Ochsenberg / Hartmut Pflanz Die Ochsenberger haben am Wochenende ihren Kindergarten gefeiert. Mit Ehrengast und vielen Erinnerungen.

Wie heißt es in Ochsenberg? ,,Egal wie das Wetter ist, wir feiern.“ So wurde es dann auch am Sonntag praktiziert, als der evangelische Kindergarten seinen 50. Geburtstag feierte: Vom Garten wurde die Veranstaltung kurzerhand in die nahegelegene Turnhalle verlegt.
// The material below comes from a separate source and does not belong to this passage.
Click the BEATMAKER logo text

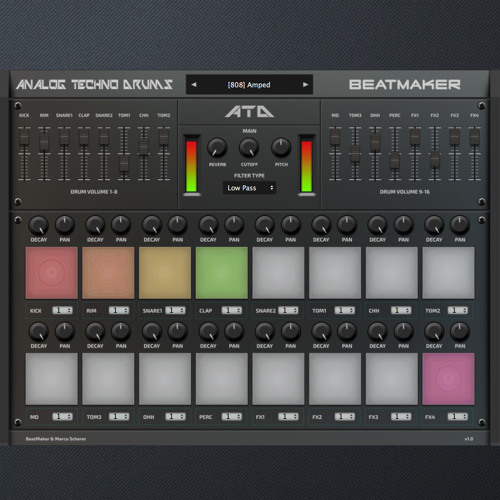(405, 85)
Nachdem der Posaunenchor die Geburtstagsfeier mit dem Lied ,,Einfach spitze“ eröffnet hatte und Pfarrer Christoph Burgenmeister mit seiner Predigt begann, wurde in der voll besetzten Turnhalle noch ein ganz besonderer Gast begrüßt: Margret Niethammer geb. Gebhard, die extra aus dem Schwarzwald angereist war. Bekannt ist sie in Ochsenberg wohl besser als Tante Margret, die den Ochsenberger Kindergarten von 1969 an 31 Jahre lang geleitet hat.

Tante Margret blickt zurück

In ihrer Rede blickte Tante Margret auf die Anfangsjahre des Kindergartens zurück. Als frisch ausgebildete ,,Kindergärtnerin“ übernahm sie im August 1969 mit knapp 21 Jahren den Ochsenberger Kindergarten. Da keine zweite Kraft gefunden werden konnte, betreute sie eben allein 36 Kinder. Schon damals sei die Kooperation mit der Schule gepflegt worden – eine Tradition, die bis heute fortgesetzt wird.
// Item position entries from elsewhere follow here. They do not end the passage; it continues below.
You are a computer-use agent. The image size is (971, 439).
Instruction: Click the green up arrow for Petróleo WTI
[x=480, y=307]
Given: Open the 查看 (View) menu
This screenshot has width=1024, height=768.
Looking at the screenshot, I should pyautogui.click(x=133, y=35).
Kinder der ersten Stunde, kamen auch Gabriele Schorcht und Karin Waluga zu Wort. In launiger Weise erzählten sie, wie es damals im Kindergarten war. Zudem schlugen sie Brücken zur Kindergartenzeit ihrer Kinder und zu heute. Wie sah damals das Kindergartentäschle aus? Was nahm man als Vesper mit? Was geschah, wenn man nicht brav war? Was wurde gebastelt? Und vieles mehr . . .

Wichtig für Ochsenberg

Was man heute im Kindergarten lernen kann, zeigten dann die Kindergartenkinder. In ihrer Aufführung präsentierten sie, wie aus einer schlafenden Wurzel in der Erde eine Pflanze entsteht, wie sie sich im Laufe des Jahres verändert und im Herbst sich wieder schlafen legt.

Bereits zuvor hatte Pfarrer Burgenmeister in seiner Predigt die Bedeutung des Kindergartens in einem kleinen Dorf wie Ochsenberg betont. Die Kinder würden behütet und in kleinen Gruppen betreut. Bürgermeister Michael Stütz, der dem Kindergarten eine Spende der Gemeinde überreichte, hob die Bedeutung des Kindergartens ebenfalls hervor. Eine solche Einrichtung sei ungemein wichtig, denn Teilorte ohne Kindergärten würden zunehmend unattraktiver.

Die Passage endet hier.